Nickel maintains its double magic

The stability of atoms can vary considerably from one element to the next, and also between isotopes of the same element (whose nuclei contain the same number of protons but different numbers of neutrons). While many isotopes are unstable and rapidly undergo radioactive decay, certain ‘magic’ isotopes show exceptional stability. Clarifying the properties of these stable isotopes is essential for understanding how the chemical elements formed in the early Universe. In an important step toward verifying various theoretical models, Shunji Nishimura and colleagues from the RIKEN Nishina Center for Accelerator-Based Science have now verified the magic numbers of an enigmatic ‘doubly magic’ isotope, nickel-78¹.

The magic numbers for isotope stability are well established for isotopes with similar numbers of protons and neutrons. The seven most widely recognized magic numbers are 2, 8, 20, 28, 50, 82 and 126; these correspond to the number of particles needed to completely fill proton or neutron ‘shells’ in the nucleus. The nickel-78 (⁷⁸Ni) isotope contains 28 protons and 50 neutrons, making it doubly magic according to this series. However, isotopes with such a large excess of neutrons compared to protons are predicted to have different magic numbers, and some theoretical models even suggest that ⁷⁸Ni is not magic at all.
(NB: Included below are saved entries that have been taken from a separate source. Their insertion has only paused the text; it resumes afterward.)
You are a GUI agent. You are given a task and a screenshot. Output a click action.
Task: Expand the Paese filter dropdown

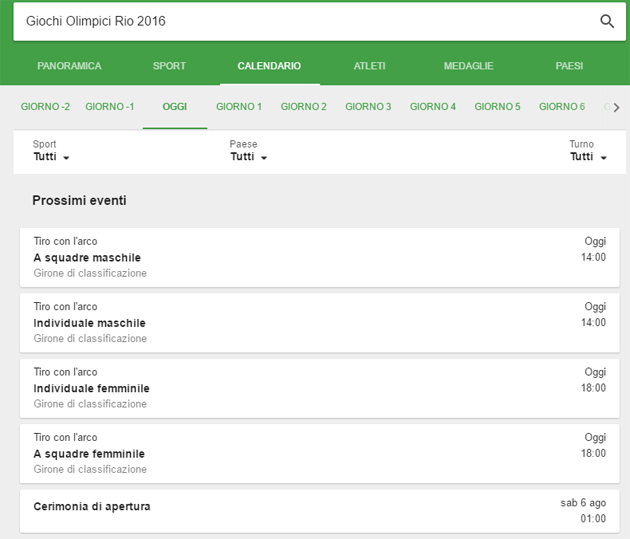pos(248,157)
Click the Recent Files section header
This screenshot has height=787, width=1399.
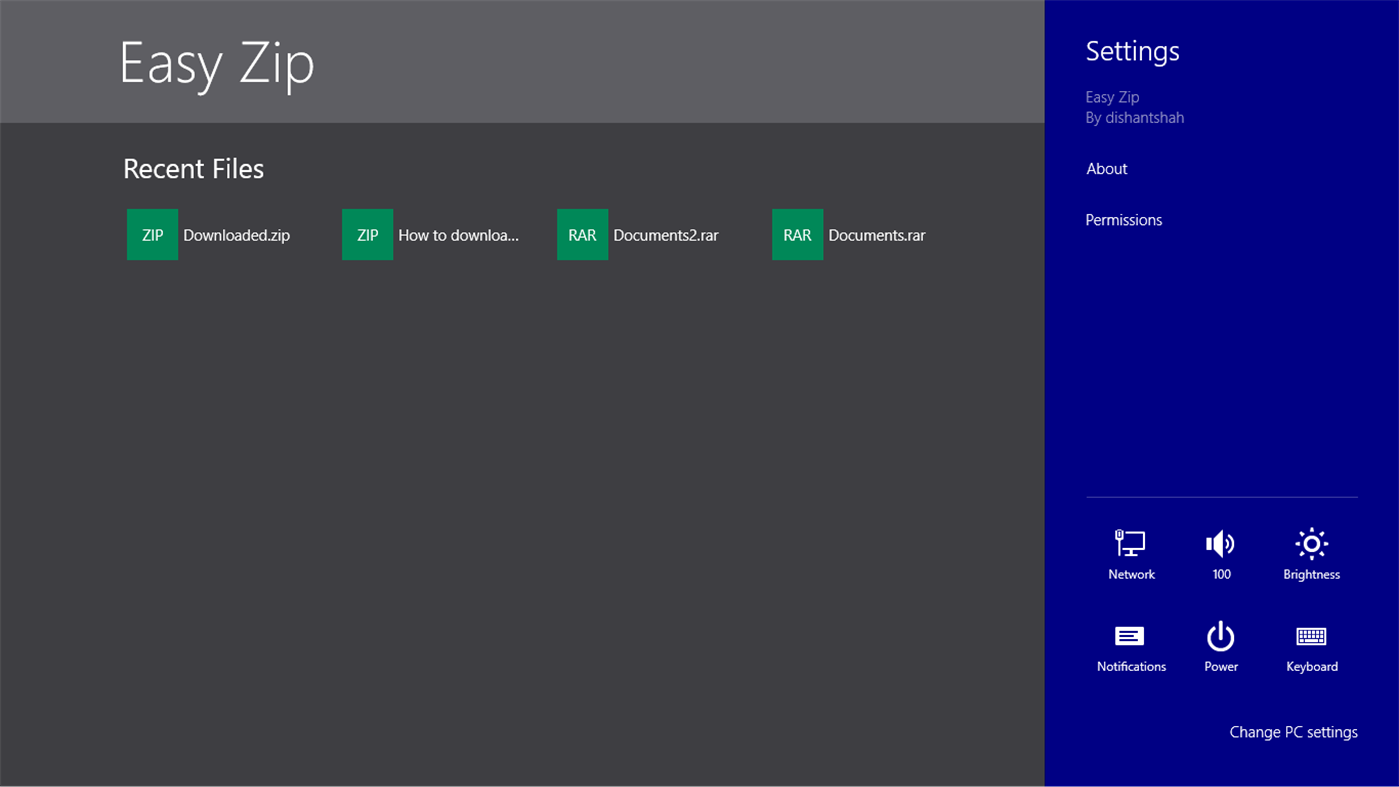click(193, 168)
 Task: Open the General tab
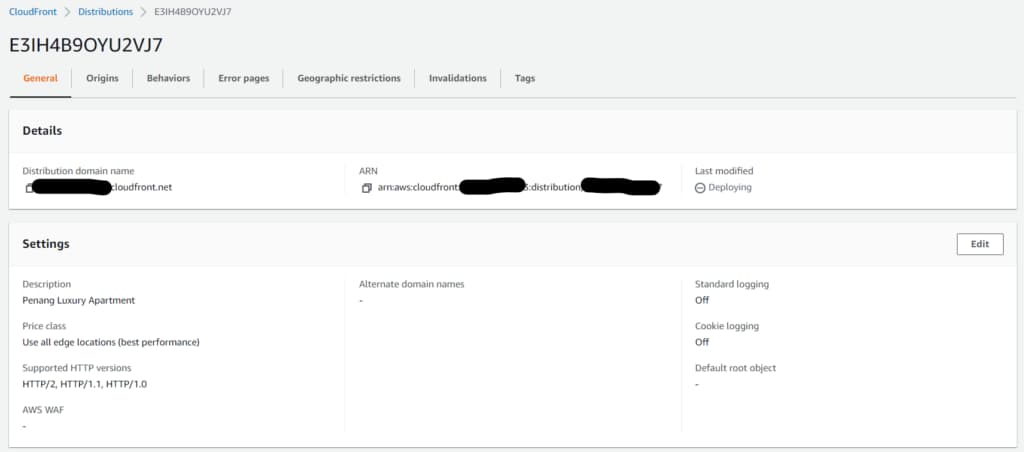pyautogui.click(x=40, y=78)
Consequently, much attention has been paid to the magic properties of ⁷⁸Ni in efforts to verify theoretical models of nuclear physics and the formation of heavy elements.

Settling the issue of the magic stability of ⁷⁸Ni experimentally, however, has proved challenging. “Many experiments have been carried out to identify systematic trends in nuclear properties near ⁷⁸Ni,” says Nishimura. “Yet there has been no clear evidence on whether ⁷⁸Ni is a double-magic nuclei due to the extremely low production yield of this isotope.”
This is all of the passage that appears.